No começo do século XIV, João XXII, impugnou esta tese em seu magistério ordinário, defendendo que as almas não iam diretamente ao céu.
A Igreja Católica acerca de João XXII viria escrever, mais tarde, por meio do cardeal Schuster o seguinte: “tem graves responsabilidades ante o tribunal da história (…)”, porque “ofereceu à Igreja inteira o espetáculo humilhante dos príncipes, do clero e das universidades que voltaram a colocar o Papa no reto caminho da tradição teológica católica, pondo-o na dura condição de ter que se desdizer Lezioni di storia eclesiastica. Benedictina Editrice, Roma, 1996, pp. 116–117).
O Cardeal, ao pontuar: “desdizer”, queria clarificar, como tinha sido, na visão de Roma, uma tragédia os pronunciamentos — supostamente heréticos — do Papa, e que seria necessário “remover suas declarações”; o que veio a se concretizar mais tarde.
João XXII, entendia que somente após os tratos divinos, e mais precisamente de acordo com o Evangelho de João, culminando com a ressurreição do Último Dia (Fim do Milênio e início do Juízo Final) é que as almas teriam por fim a experiência beatífica.
Fournier, que adotou o nome de Bento XII (1335–1342) foi o papa que o sucedeu, e revogou o pronunciamento de João XXII, que havia impugnado em seu magistério ordinário, tornando a declaração “heterodoxa”, e considerada heresia pela opinião majoritária da Igreja de Roma.
Mesmo sem uma bula oficial, as ideias de João XXII sobre a visão beatífica tiveram um impacto significativo na teologia e na história da Igreja.
Apesar de a bula Quod non est, emitida por João XXII, tratar diretamente do evento da morte de Jesus, fundamenta que Cristo não ascendeu diretamente ao Céu após sua morte.

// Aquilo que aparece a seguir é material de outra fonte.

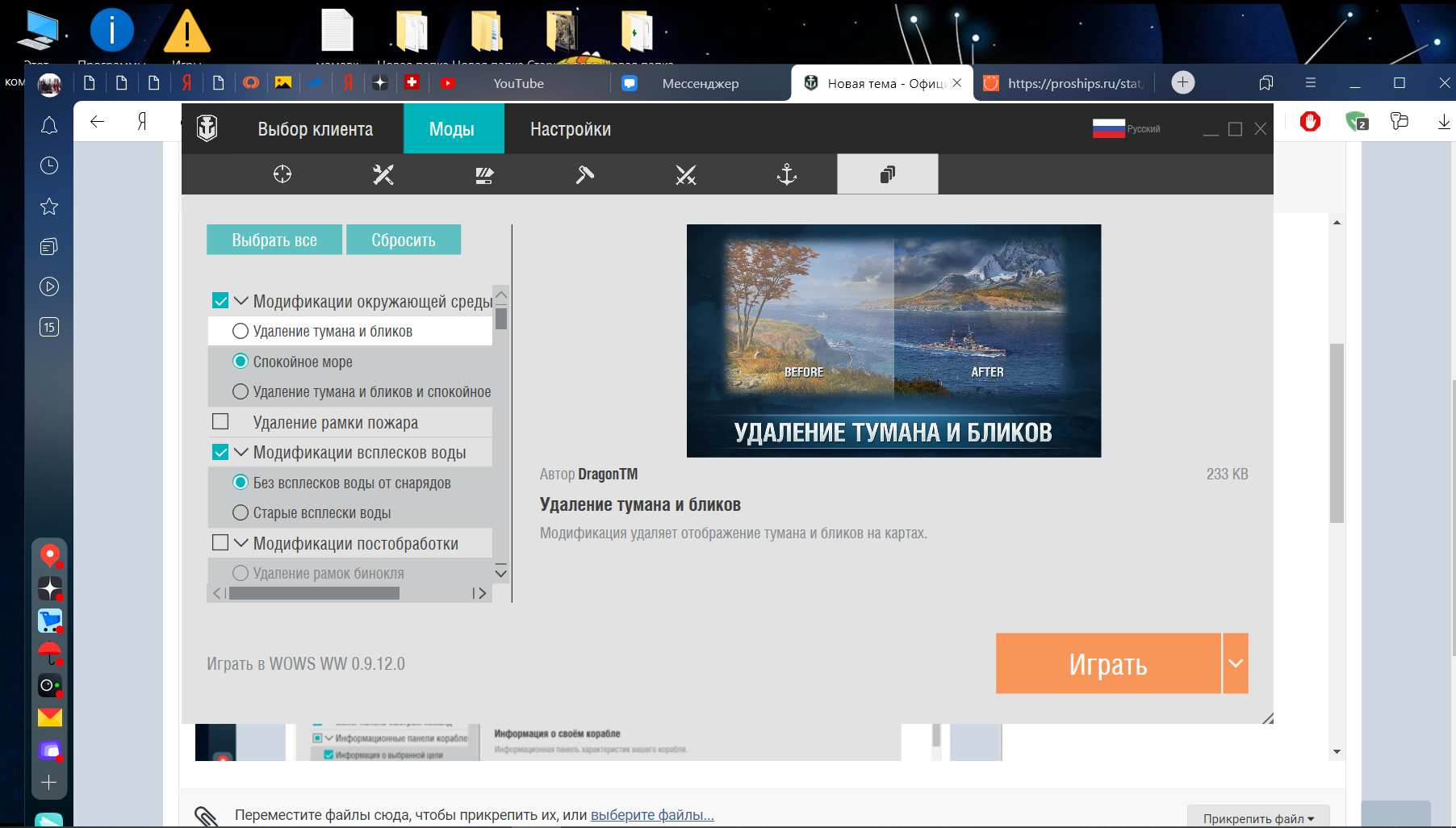Open the dropdown arrow beside 'Играть'

click(x=1236, y=663)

Indiretamente, ela sugere que as almas primeiro passam pelo Hades. Jesus, como o Primogênito dentre os mortos, serviu como exemplo máximo do que ocorreria com seus discípulos. Assim, fica implícito na bula que a visão beatífica enfrentaria desafios para encontrar respaldo adequado.
Embora as divergências no campo da ortodoxia ganharia contornos mais elevados entre os pais após o Concíclio de Niceia I, não podemos desprezar que o pensamento cristão mais remoto, não via o Céu como destino direto após a morte, ainda que isso machuque nossos sonhos, não era este o pensamento primitivo; ao contrário, tal conclusão vinha dos gnósticos.
Os pais pré-nicenos guardavam a ortodoxia do Estado Intermediário; não por crenças particulares, mas porque eles entendiam muito bem a ressurreição dos [e de entre os] mortos. Sabiam o quão caro era a fé fundamentada na esperança gloriosa da ressurreição. Negar o pensamento de grandes vultos do cristianismo primitivo, como Irineu, Justino e Tertuliano, é negar a origem cristã pela qual esses homens pelejaram.
De acordo com esses mais remotos cristãos, não sendo mais remotos, apenas que os apóstolos, dizer que a alma vai diretamente para o Céu, não passa de um ensino enganoso cuja origem não é apostólica, tampouco cristã, e sim gnóstica. Gostando disso ou não, essa é a realidade daquele período, e a história não pode ser negada.